Things You Can Probably Do With Surprisingly Few People

In an increasingly digital and connected world, it would seem that saying close with others is easier than ever, and I believe that in many ways it is. I’m what someone would call a technological optimist, a believer that technology has the potential to make our lives vastly better, especially when it comes to interpersonal relations. However, even the most ardent supporters of technology can’t argue that there are some things we lose as we become more and more digital. In honor of some of the intimacy the social world loses, here are a few things that you probably can’t do with the vast majority of the people you know.

1. Recognize their Handwriting- With the rise of telephones and social media, we simply don’t write letters to each other anymore. While there are plenty of good aspects to this, most notably the ability to easily keep in contact with the people we care about, there are a few aspects of letter writing I wish we still kept around, and recognizing handwriting is one of them. There’s something incredibly intimate in knowing who’s writing just by seeing the way they shape their letters, and it’s a little sad that we can’t do this much anymore

2. Remember their phone number- Let’s face it, even cell phones are largely just platforms for social media now. In a world in which we Facebook message far more often than we call each other, phone numbers are consigned to oblivion, easily and often forgotten. I, personally, can remember the numbers of exactly four people: the three members of my immediate family and my girlfriend. There’s a strange loss in intimacy here, the knowledge that there are now so few people we could simply pick up any phone and call if we wanted to.

3. Visit Easily- This one, on the face of it, seems paradoxical. Today, we can schedule and check in for flights around the world in about 15 minutes, and with all the tools at our disposal it’s easier than ever to visit distant loved ones. On the other hand, though, the number of people we care about whose doors we could simply walk to if we’re having a hard night is lower than it ever has been. A world in which it’s easy to maintain friendships across continents and oceans is also a world that discourages befriending those in our vicinity, and something is decidedly odd about the fact that I find it easier to visit friends on other coasts than to have dinner with my neighbors. 
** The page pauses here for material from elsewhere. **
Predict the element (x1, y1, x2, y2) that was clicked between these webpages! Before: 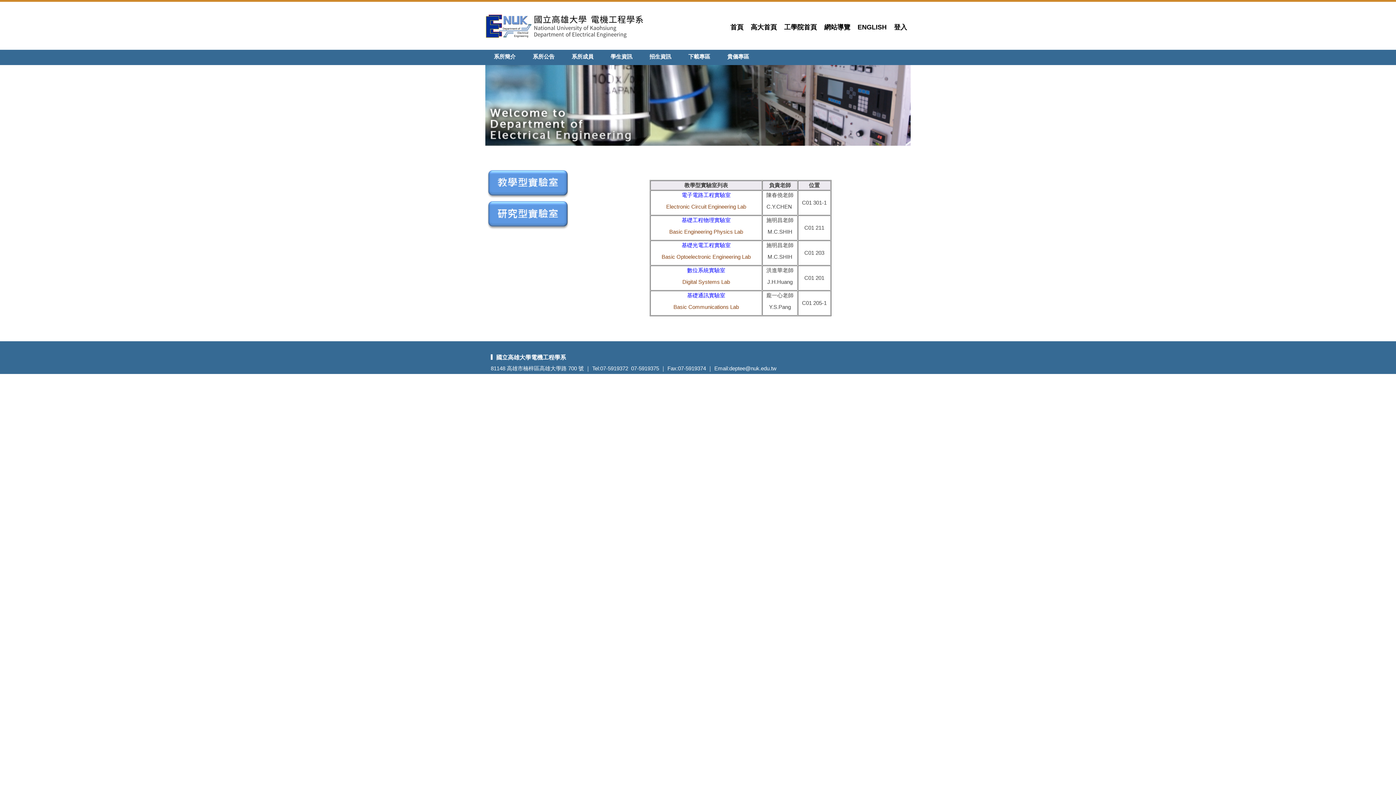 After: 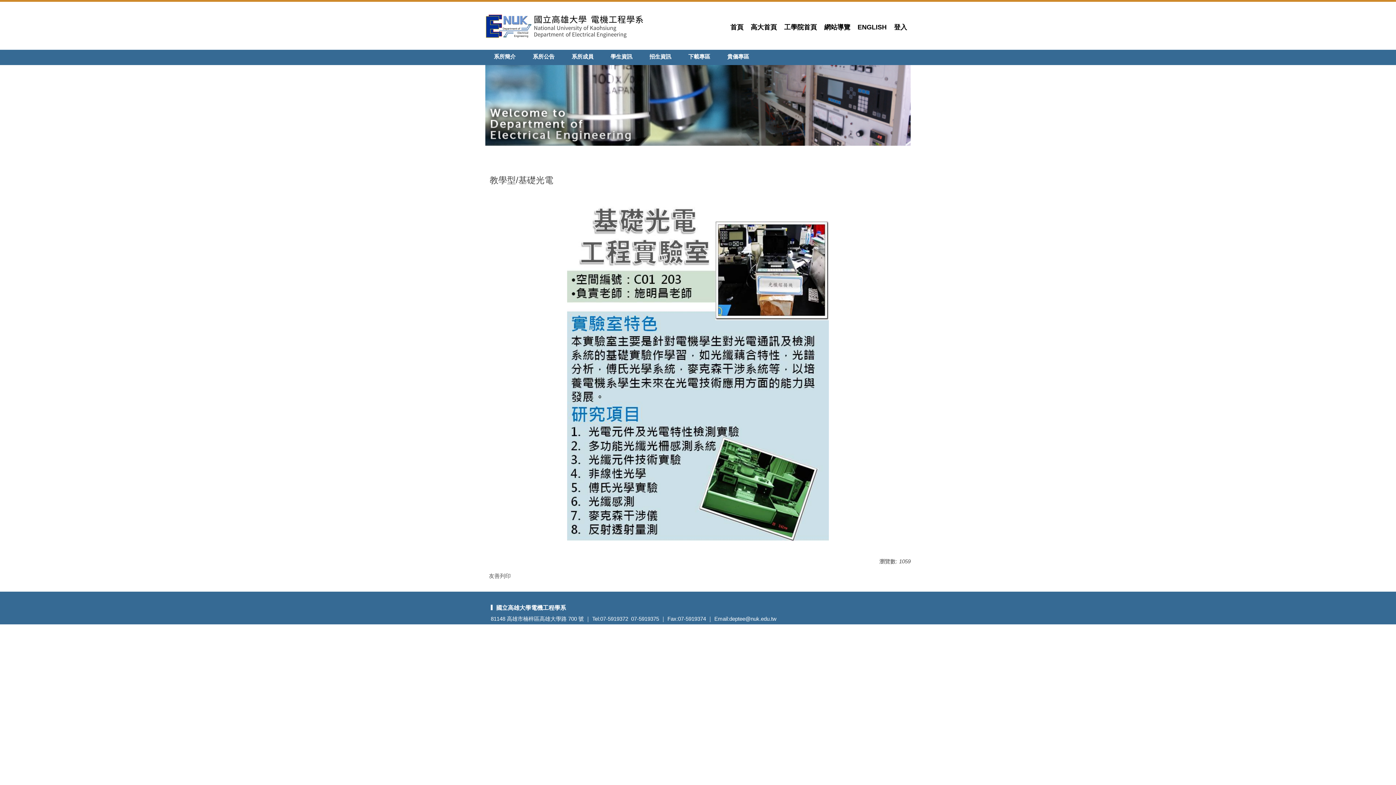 Action: bbox: (681, 242, 730, 248) label: 基礎光電工程實驗室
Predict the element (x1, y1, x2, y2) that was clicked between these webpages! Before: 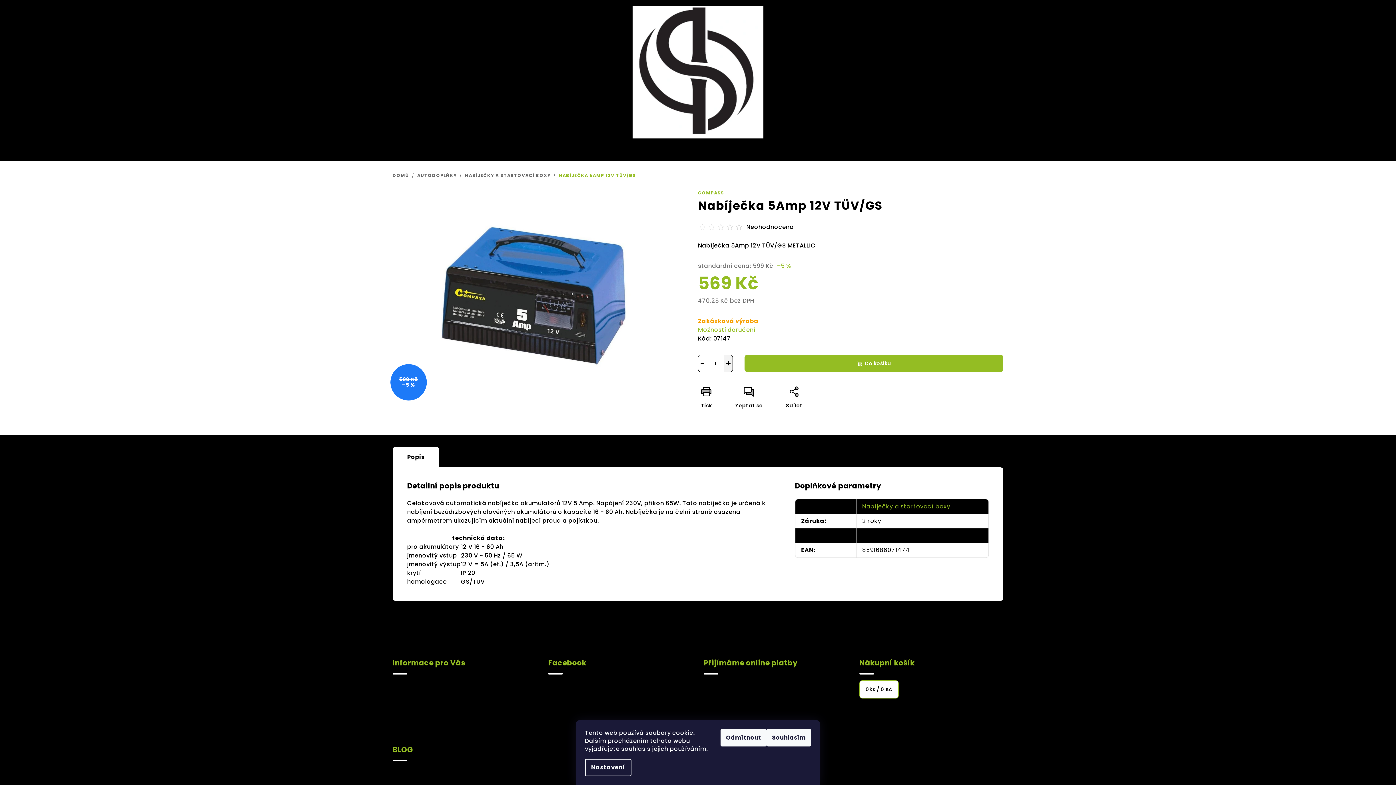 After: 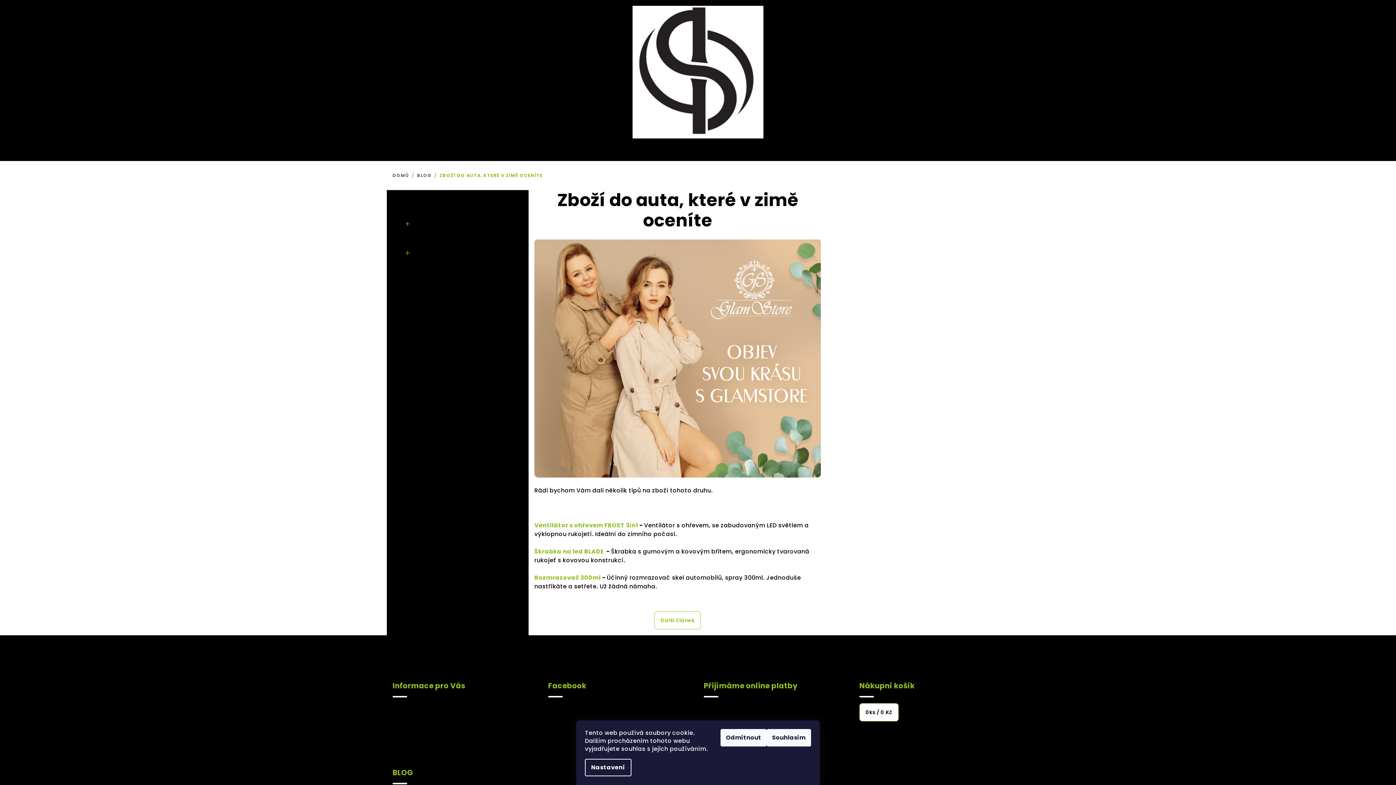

4. Truly Be Yourself- This one might be the most obvious, but it’s worth mentioning all the same. In a world where we have digitally inflated social circles and can preserve friendships across great distances, we often end up having our closest friends far away from us. Because of this, we are surrounded most of the time with people who are largely acquaintances, people from whom we feel the need to hide some aspect of ourselves. Our closest friends in this scenario, the ones who we can unabashedly us around, are those who live far away, and thus we get to truly be ourselves around others rarely. It’s an odd trend, and one that's probably damaging to our sense of self

This is not, of course, to say that technology is ruining our lives or destroying intimacy. After all, the opposite of everything that I just listed is also true, and technology does make intimacy over massive gaps between space and time much more possible. However, an inevitable side-effect of this is that we lose out on other ways of interacting with those we care about, ways that are worth keeping alive. If we are to truly live well with technology, we need to also make efforts to preserve more traditional forms of intimacy even as we embrace the new ones.